Information supplied Start Marker

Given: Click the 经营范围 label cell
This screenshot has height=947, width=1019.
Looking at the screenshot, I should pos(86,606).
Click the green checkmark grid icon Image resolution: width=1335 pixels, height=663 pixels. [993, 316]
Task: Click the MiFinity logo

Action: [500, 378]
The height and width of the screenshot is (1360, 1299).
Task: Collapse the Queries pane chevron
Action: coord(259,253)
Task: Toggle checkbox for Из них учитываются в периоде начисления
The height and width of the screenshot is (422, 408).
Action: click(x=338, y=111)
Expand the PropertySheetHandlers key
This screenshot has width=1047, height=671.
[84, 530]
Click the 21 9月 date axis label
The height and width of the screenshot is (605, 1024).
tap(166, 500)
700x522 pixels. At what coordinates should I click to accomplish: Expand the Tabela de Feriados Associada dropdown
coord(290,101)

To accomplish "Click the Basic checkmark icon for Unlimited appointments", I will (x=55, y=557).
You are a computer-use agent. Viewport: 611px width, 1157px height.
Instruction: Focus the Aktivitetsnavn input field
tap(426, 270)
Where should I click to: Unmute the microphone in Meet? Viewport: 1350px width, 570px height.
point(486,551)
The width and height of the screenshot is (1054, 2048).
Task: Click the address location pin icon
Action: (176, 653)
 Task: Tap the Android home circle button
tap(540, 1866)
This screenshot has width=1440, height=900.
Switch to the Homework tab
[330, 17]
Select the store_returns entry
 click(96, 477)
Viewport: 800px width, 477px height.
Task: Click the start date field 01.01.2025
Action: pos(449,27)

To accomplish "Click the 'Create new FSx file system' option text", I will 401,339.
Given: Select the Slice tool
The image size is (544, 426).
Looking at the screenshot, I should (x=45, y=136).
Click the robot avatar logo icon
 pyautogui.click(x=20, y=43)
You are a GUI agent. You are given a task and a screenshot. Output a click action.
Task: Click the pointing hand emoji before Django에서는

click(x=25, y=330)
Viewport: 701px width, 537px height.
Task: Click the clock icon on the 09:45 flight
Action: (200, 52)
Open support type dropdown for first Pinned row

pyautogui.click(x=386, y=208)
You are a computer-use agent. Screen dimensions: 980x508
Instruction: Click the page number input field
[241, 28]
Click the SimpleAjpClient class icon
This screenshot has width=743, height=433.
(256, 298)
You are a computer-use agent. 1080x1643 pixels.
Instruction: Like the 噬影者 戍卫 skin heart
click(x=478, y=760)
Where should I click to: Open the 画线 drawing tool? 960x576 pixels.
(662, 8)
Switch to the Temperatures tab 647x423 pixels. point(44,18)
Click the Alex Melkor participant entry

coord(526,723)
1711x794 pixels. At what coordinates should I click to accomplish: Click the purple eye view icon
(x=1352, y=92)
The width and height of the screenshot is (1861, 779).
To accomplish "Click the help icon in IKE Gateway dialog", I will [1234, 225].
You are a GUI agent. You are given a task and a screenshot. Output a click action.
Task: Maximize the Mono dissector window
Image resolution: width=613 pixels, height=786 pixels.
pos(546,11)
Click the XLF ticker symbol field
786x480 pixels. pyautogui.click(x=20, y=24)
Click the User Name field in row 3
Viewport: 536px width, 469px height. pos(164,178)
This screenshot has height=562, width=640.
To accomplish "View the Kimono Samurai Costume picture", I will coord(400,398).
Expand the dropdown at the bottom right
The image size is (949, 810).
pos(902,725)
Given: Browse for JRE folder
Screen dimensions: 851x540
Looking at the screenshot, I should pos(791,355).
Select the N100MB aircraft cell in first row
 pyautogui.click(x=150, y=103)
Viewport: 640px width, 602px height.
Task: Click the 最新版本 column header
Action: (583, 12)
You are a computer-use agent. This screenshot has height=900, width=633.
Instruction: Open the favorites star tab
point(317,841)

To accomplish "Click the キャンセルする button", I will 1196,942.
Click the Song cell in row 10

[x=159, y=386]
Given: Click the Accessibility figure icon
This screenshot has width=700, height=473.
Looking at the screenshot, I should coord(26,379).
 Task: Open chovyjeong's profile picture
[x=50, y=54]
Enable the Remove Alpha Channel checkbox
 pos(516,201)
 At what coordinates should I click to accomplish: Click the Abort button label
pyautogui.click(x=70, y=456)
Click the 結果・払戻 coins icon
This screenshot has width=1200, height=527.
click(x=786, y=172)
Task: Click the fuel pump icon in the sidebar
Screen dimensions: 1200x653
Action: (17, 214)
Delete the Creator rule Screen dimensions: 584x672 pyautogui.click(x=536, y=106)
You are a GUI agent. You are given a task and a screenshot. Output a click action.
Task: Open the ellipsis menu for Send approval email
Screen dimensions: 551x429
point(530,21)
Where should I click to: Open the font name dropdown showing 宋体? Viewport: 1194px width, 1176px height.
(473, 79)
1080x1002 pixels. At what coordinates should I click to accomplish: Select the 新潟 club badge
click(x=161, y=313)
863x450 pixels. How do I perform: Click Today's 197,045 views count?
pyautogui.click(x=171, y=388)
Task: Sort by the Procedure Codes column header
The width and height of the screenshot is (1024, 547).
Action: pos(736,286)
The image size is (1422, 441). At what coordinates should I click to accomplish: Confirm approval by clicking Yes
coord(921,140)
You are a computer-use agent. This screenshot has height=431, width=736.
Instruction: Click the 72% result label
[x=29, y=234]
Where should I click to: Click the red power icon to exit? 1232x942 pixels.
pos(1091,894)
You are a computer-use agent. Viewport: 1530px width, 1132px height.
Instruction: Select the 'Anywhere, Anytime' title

Information supplied End Marker

Directions for this task ::
From the data above, work out how many lines hold "agent". Answer with the number alone.

Solution to this exercise ::
9